Par conséquent, « si celles-ci ne peuvent pas réduire leur production [comme le fait régulièrement le nucléaire], elles préféreront payer pour continuer à produire ». Comprenez « payer quelqu’un sur le marché pour lui prendre cette énergie, afin d’éviter de couper sa centrale ». Voilà la précision apportée par Corentin Sivy, directeur stratégie et business chez l’exploitant de parcs d’énergies renouvelables BayWa r.e France.
Ici, les productions concernées sont celles d’électricité renouvelable. Les acteurs sous contrat avec l’État, c’est-à-dire une énorme majorité, bénéficient d’une prime à l’arrêt. Cette dernière prévoit leur rémunération s’ils « n’ont pas injecté dans le réseau lors des heures de prix négatifs », fait observer Corentin Sivy.
Ce type de moments intervient en réalité plusieurs fois chaque année, représentant une centaine d’heures environ par an. En début d’année, RTE jugeait même que « la France a connu, en 2023, un nombre inédit d’épisodes de prix négatifs ». Et cette périodicité risque encore, à l’avenir, de devenir de plus en plus fréquente. Les volumes à couvrir seront toujours plus importants et cela impactera directement les ménages. Pour l’économiste et spécialiste du marché de l’électricité Jacques Percebois, « ce que le consommateur gagnera quand les prix seront négatifs, il le perdra à travers la compensation au producteur ».
L’avenir même de ce marché de l’électricité interroge aussi vivement les acteurs concernés. Avec une consommation électrique qui va connaître une forte hausse d’ici 2035, les investissements à réaliser pour répondre à ces besoins seront colossaux. Or, aux yeux de Corentin Sivy, cela risque d’être « de plus en plus compliqué de les rentabiliser » si les épisodes de prix négatifs deviennent structurels. Il s’agit donc tout simplement de « l’énorme sujet qui nous agite tous », concède-t-il.
Le problème du coût marginal face à la nécessaire évolution des habitudes de consommation des foyers
Le principe du coût marginal, qui s’applique au marché de l’électricité, va sans doute aussi être une source de problème d’après les spécialistes. En quoi ce système consiste-t-il exactement ?

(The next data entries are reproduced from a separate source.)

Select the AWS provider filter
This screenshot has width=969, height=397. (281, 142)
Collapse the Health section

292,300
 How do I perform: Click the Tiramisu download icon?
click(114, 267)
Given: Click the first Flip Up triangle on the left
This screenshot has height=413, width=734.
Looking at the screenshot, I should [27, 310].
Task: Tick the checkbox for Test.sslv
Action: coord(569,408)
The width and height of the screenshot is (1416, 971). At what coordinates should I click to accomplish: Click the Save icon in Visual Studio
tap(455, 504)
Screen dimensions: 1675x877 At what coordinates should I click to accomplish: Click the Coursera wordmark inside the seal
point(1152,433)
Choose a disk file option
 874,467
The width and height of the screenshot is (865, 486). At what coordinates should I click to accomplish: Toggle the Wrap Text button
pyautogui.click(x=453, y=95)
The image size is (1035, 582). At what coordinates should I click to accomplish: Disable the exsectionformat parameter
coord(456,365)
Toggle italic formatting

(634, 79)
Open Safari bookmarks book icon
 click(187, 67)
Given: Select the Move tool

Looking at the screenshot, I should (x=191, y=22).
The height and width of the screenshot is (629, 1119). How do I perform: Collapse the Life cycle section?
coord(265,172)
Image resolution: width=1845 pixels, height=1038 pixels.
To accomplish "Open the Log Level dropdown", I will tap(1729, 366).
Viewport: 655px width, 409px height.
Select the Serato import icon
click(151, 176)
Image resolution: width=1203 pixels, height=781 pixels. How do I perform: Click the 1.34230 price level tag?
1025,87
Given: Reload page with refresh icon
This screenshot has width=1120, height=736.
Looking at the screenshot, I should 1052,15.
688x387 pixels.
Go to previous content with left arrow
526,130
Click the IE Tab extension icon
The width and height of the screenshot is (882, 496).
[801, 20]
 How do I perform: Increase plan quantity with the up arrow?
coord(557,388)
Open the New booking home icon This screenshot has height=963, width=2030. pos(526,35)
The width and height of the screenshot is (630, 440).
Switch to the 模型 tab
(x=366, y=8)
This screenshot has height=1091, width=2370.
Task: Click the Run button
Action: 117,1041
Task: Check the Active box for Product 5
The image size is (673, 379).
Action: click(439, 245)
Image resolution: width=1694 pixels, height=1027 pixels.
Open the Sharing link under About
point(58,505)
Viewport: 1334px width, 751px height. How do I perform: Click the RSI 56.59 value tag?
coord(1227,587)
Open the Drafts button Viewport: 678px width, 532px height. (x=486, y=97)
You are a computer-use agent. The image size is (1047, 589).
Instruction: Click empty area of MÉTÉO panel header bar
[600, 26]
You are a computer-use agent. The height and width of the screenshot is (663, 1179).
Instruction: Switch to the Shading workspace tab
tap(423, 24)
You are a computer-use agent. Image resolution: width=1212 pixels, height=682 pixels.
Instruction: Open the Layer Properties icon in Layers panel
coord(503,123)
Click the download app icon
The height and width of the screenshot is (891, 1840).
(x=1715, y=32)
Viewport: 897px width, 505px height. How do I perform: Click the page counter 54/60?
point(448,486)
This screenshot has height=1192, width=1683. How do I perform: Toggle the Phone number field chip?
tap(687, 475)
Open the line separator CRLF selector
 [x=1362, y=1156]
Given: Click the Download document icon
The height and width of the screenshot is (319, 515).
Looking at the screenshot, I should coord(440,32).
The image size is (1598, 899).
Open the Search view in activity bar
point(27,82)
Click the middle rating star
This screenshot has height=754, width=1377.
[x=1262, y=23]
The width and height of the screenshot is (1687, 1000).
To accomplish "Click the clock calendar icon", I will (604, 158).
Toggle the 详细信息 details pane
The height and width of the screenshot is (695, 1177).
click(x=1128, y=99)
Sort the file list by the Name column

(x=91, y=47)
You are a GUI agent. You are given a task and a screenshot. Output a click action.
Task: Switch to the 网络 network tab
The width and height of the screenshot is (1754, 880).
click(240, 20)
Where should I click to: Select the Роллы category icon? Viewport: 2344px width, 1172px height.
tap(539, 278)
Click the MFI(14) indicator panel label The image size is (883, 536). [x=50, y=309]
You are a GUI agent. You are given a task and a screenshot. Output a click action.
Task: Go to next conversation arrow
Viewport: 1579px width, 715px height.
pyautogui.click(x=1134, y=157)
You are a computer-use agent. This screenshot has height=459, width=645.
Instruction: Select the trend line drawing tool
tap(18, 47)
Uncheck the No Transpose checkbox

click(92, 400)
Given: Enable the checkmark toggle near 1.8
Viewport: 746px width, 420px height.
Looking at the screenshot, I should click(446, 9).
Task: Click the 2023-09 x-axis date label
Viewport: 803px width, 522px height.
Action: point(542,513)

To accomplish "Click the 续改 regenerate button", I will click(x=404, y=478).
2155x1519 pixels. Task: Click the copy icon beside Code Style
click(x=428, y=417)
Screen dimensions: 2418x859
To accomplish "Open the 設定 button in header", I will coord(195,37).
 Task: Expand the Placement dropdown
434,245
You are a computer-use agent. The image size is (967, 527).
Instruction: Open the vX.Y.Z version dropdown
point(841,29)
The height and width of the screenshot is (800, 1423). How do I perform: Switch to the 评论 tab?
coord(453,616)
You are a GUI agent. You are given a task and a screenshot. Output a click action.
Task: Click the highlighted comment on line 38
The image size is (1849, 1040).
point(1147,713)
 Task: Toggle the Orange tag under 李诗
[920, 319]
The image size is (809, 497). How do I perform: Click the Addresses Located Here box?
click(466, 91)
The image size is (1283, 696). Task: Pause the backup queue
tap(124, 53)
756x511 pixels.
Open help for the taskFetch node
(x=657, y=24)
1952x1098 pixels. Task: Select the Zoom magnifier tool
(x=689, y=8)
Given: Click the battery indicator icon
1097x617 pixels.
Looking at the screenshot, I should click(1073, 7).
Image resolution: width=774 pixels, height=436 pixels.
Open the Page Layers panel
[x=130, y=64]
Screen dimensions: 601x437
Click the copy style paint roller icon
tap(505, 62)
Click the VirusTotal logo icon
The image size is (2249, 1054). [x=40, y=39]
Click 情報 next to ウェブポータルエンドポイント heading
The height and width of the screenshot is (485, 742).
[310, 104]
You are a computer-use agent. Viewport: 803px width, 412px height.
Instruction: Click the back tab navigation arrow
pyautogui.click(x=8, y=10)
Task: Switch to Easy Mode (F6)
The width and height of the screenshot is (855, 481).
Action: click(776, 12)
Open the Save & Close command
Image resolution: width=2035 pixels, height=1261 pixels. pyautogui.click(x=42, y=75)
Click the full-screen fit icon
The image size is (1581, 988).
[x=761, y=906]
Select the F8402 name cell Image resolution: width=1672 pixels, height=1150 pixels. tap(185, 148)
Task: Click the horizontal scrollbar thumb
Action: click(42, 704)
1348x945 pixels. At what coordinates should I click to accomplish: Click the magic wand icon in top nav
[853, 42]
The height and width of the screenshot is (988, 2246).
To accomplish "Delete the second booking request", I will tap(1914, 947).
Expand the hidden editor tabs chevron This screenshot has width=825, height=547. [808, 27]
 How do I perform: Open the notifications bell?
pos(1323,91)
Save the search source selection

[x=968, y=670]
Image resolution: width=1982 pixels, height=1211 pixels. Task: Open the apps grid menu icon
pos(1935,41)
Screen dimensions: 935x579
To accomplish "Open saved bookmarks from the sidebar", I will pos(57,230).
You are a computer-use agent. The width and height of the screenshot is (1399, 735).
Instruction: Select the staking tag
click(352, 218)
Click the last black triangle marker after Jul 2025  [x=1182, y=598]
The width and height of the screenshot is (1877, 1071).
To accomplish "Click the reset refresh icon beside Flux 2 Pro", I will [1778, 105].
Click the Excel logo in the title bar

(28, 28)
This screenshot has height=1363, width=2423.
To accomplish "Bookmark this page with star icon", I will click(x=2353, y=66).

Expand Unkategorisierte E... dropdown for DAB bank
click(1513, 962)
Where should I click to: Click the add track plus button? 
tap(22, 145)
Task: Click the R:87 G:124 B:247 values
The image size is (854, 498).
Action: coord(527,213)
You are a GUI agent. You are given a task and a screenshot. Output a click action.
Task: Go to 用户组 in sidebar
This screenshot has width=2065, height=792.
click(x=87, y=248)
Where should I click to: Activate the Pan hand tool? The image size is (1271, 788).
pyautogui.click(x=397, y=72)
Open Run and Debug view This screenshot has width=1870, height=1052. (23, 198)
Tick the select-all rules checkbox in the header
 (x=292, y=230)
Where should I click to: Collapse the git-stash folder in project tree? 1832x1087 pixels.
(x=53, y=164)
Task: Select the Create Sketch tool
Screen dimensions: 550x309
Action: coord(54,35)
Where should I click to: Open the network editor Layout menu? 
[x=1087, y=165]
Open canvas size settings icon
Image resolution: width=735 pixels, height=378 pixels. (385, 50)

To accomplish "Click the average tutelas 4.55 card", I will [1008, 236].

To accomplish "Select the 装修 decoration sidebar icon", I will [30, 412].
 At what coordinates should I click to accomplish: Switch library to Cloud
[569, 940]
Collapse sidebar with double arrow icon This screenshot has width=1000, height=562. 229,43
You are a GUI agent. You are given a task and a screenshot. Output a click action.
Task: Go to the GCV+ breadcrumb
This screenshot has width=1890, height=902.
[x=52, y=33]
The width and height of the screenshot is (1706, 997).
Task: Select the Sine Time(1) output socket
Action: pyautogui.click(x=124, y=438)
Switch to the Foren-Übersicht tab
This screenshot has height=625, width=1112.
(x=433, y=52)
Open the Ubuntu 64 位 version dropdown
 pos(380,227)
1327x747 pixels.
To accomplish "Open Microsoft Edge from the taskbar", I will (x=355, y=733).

Pour répondre à la demande, variable, en électricité, les sites de production sont appelés dans l’ordre croissant de leur coût de fonctionnement. Ainsi, le prix final du mégawattheure (MWh) est déterminé en fonction de la dernière centrale utilisée, logiquement la plus chère, et souvent une unité fossile. C’est donc ce tarif que l’on nomme le coût marginal.
L’action environnementale induit le remplacement des centrales thermiques à charbon et à gaz par les énergies renouvelables, dont la volatilité de la production risque de provoquer plus d’épisodes de prix négatifs. Or, avec cette disparition programmée et souhaitée d’un point de vue écologique, ce modèle du coût marginal pourrait ne plus fonctionner. Pourquoi ? Car alors, en France, « la centrale marginale sera le nucléaire », note Jacques Percebois. Les coûts variables de ces infrastructures décarbonées étant plus faibles, elles risquent donc, selon lui, « de tourner à perte ».
Une réforme du marché européen de l’électricité vient d’ailleurs d’être adoptée par le Parlement de l’Union européenne (UE). Il ne prévoit toutefois pas la fin du principe du coût marginal. Les effets de son application pourraient être, à l’avenir, de provoquer d’énormes variations des prix lors des pics de consommation.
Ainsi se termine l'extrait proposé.